Martha Giddens Nesbit

Things I Love

Cooking is like any other hobby – the tools and equipment do matter.

So do the ingredients that go into any dish. Typically, I purchase spices and sesame seeds in bulk from a health food store. I often buy the store brand of many canned items. Store brands also work well for many frozen items, like baby butter beans, chopped broccoli and spinach for casseroles (yes, I still make casseroles and I use canned soup in some of them!), and even okra.

However, I do have brand loyalty for certain items, such as:


Duke’s Mayonnaise

Duke’s Mayonnaise, which, like the label says, is the secret to great food! I am never, ever without Duke’s. I try to purchase it when it goes on the buy one-get one sale at the supermarket. It goes into my chicken salad, my potato salad, my egg salad, and a dollop goes into my homemade pimento cheese. It’s the secret weapon in hot chicken salad, chicken divan, and tomato pie.


Heinz Tomato Ketchup

Let’s think about the simple hamburger . It’s just got to have a slather of Duke’s and a squirt of Heinz, right? And meatloaf without a Heinz and brown sugar topping, hash browns without a side pile of Heinz, and barbecue sauce without Heinz? No way! Like Duke’s, I always have one bottle in the fridge and another in the pantry.

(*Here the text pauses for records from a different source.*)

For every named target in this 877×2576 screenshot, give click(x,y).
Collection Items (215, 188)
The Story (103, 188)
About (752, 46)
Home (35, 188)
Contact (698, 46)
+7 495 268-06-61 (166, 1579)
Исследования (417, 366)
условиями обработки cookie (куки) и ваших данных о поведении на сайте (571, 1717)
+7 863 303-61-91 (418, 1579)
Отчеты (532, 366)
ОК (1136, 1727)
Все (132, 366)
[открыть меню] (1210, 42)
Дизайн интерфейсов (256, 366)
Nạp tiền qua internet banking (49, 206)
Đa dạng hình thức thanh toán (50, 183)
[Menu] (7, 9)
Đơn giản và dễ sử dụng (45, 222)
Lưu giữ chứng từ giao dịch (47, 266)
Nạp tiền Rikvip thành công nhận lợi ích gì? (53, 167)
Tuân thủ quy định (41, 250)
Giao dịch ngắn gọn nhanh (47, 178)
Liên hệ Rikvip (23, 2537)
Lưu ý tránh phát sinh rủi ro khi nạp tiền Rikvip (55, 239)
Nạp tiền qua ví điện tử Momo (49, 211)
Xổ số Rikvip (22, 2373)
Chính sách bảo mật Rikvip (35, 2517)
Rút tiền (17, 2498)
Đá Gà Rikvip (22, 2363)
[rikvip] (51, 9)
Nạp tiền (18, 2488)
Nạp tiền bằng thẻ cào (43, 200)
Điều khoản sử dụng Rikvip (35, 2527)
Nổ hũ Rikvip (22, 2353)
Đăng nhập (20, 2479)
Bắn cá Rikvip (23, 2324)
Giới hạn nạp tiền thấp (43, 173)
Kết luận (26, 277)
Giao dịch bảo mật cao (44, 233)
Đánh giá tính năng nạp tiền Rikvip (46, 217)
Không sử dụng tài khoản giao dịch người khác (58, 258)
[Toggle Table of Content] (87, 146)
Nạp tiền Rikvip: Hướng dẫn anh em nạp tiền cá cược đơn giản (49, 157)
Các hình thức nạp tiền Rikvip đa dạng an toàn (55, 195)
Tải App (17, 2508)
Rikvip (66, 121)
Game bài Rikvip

Stonewall Kitchen Old Farmhouse Chutney

Chutney is the key ingredient to a curried chicken salad I make with purple grapes and slivered almonds from a recipe given to me by friend Dottie, who was given the recipe by her Aunt Myrtle. Chutney is also a great condiment to curried shrimp over white rice – along with pickle relish and crisp fried bacon crumbles. I had never tasted curry before coming to Savannah, and as a young food editor was surprised to find recipes for curried dishes in old Savannah cookbooks. Turns out that curries have been popular in this area since Colonial days, when spices were brought over Europe. Curry was listed in estate inventories of Savannah residents dating from 1804.


Mateo’s Gourmet Salsa

The label says “uniquely different,” and I would agree. Looking at the label, there is nothing surprising about the ingredients - tomatoes, water, jalapeno peppers, dehydrated garlic, salt, cilantro, red wine vinegar, spices, lemon juice concentrate. It’s just really good canned salsa, perfect for topping my shrimp tacos.



I always use Uncle Ben’s Original Enriched Parboiled Long-Grain Rice for my red rice because the grains don’t stick together. This is essential when making red rice, a Savannah staple that requires that the rice be cooked al dente and that each grain be separate. Also on my pantry shelf you will find Mahatma Jasmine and Mahatma Basmati rice. Both are aromatic and fluffy and delicious, better choices for dishes that have delicious juices that need sopping up.


Casina Rosa Truffle & Salt

Rub this heavenly mixture onto your steaks before pan-searing in a teaspoon of coconut oil. In fact, I like this combination so much, I prefer to pan-sear filet mignons instead of grilling. You can find the salt on-line and in specialty salt and spice stores. Coconut oil, once a specialty item that you had to mail order, is now available in the supermarket.


South Georgia Pecan Co. Roasted and Salted Pecan Halves

This company is located in my hometown of Valdosta, GA. I almost always stop there on my way into town and buy at least two one-pound bags of these nuts. Roasted, salted nuts will transform your cookies and brownies. They also make a delicious snack with drinks. I can salt and roast my own pecans, but why do it when you can let this company do it for you? I keep these in the freezer until needed to keep them from getting moldy or rancid.



Some people are very snotty about grits. Although I don’t care for quick or instant grits, I have had excellent results with Quaker Old Fashioned Grits. When I want to show off, I serve Yelton’s Best Stone Ground Grits, which I order on-line, or Freeman’s Mill white or yellow grits, which are milled using century-old equipment in Bulloch County Georgia. For a listing of where Freeman’s Mill products are sold, go to In general, I’ve had the best results using about a quarter of a cup less water than the package recipe calls for. You want the grits to have good body .


Nestle Toll House Chocolate Chunks

I believe I have perfected my chocolate chip cookie recipe. The recipe has lots of butter, so the cookies spread and are quite thin. I started leaving out the nuts, and instead of chocolate chips, I discovered chunks. When you bite into cookies made with chunks, you get a hunk of chocolate instead of a chip. Not every grocery carries the chunks, and so I buy in bulk when I find them, as I make chocolate chips once a month and store them in freezer bags in the freezer. I’ve asked the grocery stores about why they aren’t available year-round and the response is that the chunks are “seasonal.” Go figure. My husband, children, and granddaughter know where to go for their cookie fix.